基礎の難しさ

基礎集中コース始まりました。

今日は、自己流にならないことの、難しさについての、お話しです。

学生セミナーなどで、刺入練習をすると、面白いことに気が付きます。それは、2年、3年と学年が上がるに連れて、鍼が入らなくなっていくのです。

ところが、1年生が、意外にもすんなり刺入したりします。いつも、最初に入るのは、1年生なのです。

なぜでしょう?

答えは、簡単です。1年生は、言われた通りにやるからです。

それしか知らないのだから、言われた通りにするのは、当たり前の話しです。が、

人は、言われた通りにしないものなのです。

2、3年生にもなると、自分の鍼のやり方が、出てきます。

説明を聞いてはいても、なんとか鍼を入れてやろうと、ついつい余計なことをしてしまうのです。

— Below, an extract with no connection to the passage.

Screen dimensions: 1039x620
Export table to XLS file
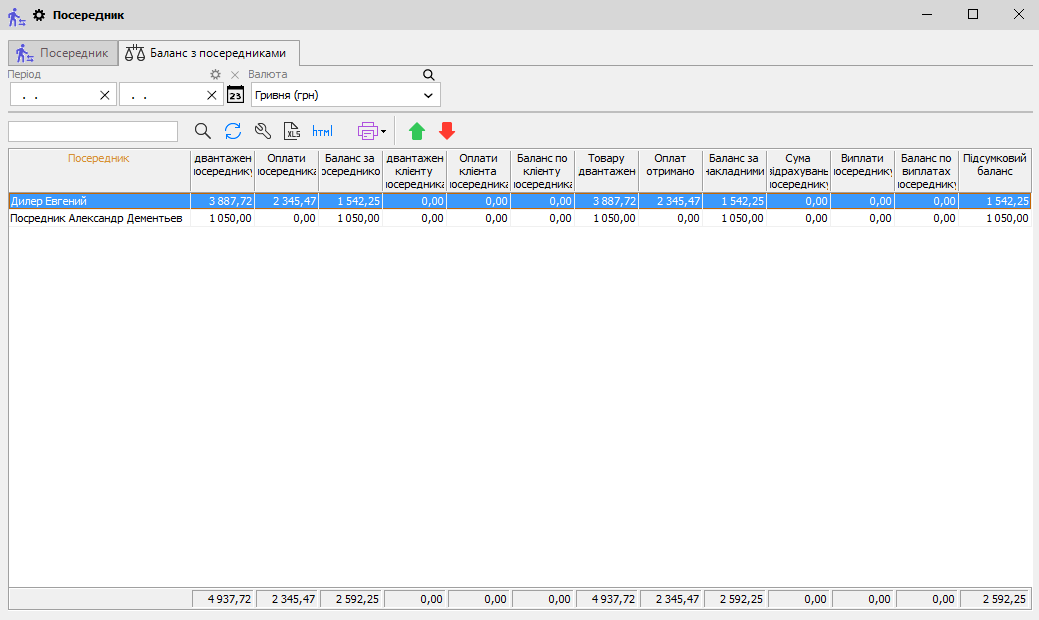pyautogui.click(x=293, y=131)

考えてもみてください。先生達は、鍼を入れさせようとして、やり方を教えています。

わざと、やりにくいことをさせているわけでは、決して、ありません。

経験上また理論上、これが最適だと思うことを、させようとしているだけなのです。

そのまんま、やりさえすれば、うまくいくやり方を。

そうなのです。もうすでに、刺入練習の段階で、ほとんどの人が、言われた通りにしないのです。

書道家は、みな楷書を学び行書、草書と、基礎があるから、崩された文字に味わいが出るのでしょう。ピカソも優れたデッサン力あって、私達の知るような、あの作品になっていきます。

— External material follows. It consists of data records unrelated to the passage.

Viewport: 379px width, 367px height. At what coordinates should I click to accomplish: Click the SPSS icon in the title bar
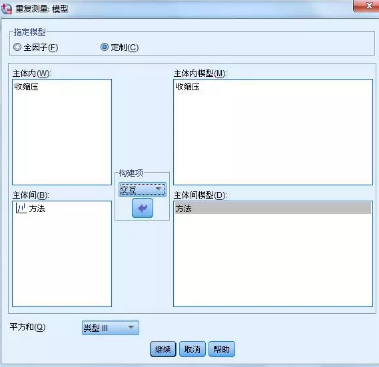[x=7, y=9]
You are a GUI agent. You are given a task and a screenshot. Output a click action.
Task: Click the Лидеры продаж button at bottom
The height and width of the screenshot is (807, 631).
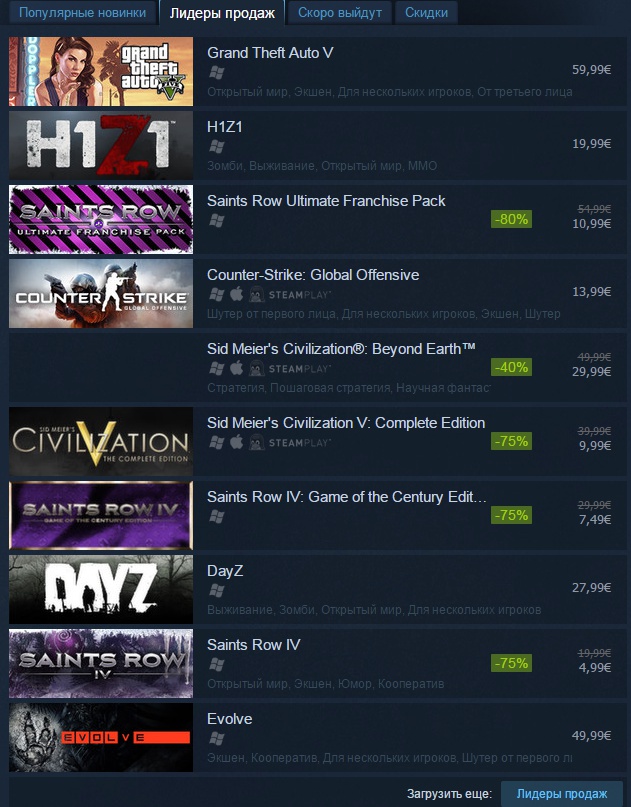562,794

自己流の基礎、というのは、有り得ません。これは、すべての技術者に共通していることです。

初めは、いかに自己を無くして、徹底して基礎を、身体に染み込ませるか、

技術を、我が物、にするには、それしか道は、ありません。

個性は、その先の話しです。

講師の先生達は、小林詔司という、基礎を共有しているから、一見個性的に見えても、すべて同じ積聚治療だと言えるのです。

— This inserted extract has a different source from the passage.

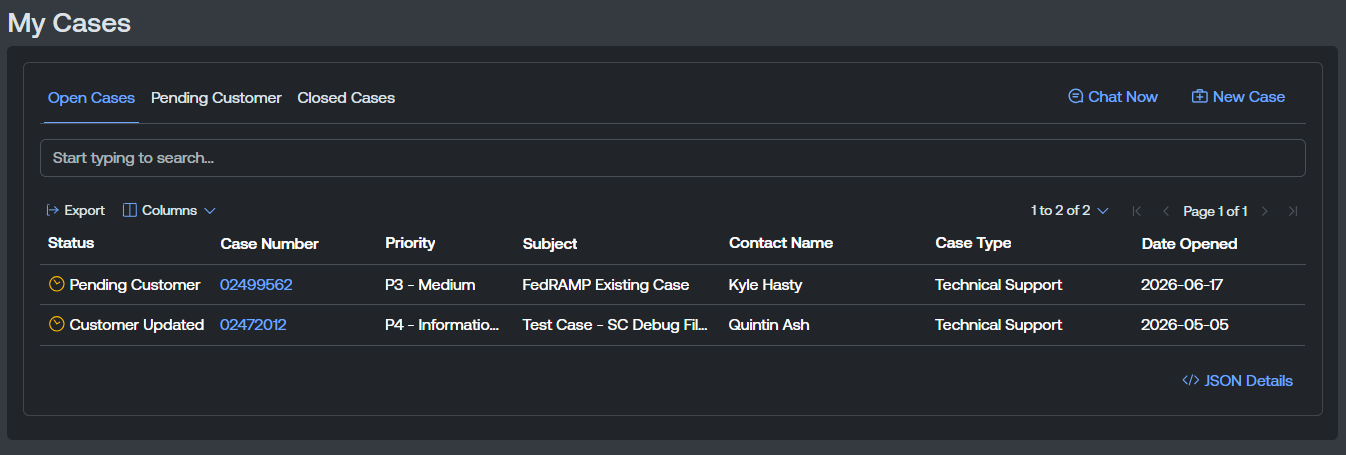Screen dimensions: 1346x455
Task: Open the 1 to 2 of 2 rows dropdown
Action: (x=1070, y=211)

事実、講師全員、同じだと思っています。ですから、どの講座に出ても、問題があれば、必ず同じことを言われるはずです。

そこを共有していないと、積聚治療をしているとは、言えません。似て非なるものなのです。

器用な人や、優秀な人ほど、自己流になりがちです。

でも、残念ながら、それは遠回りだと言うしかありません。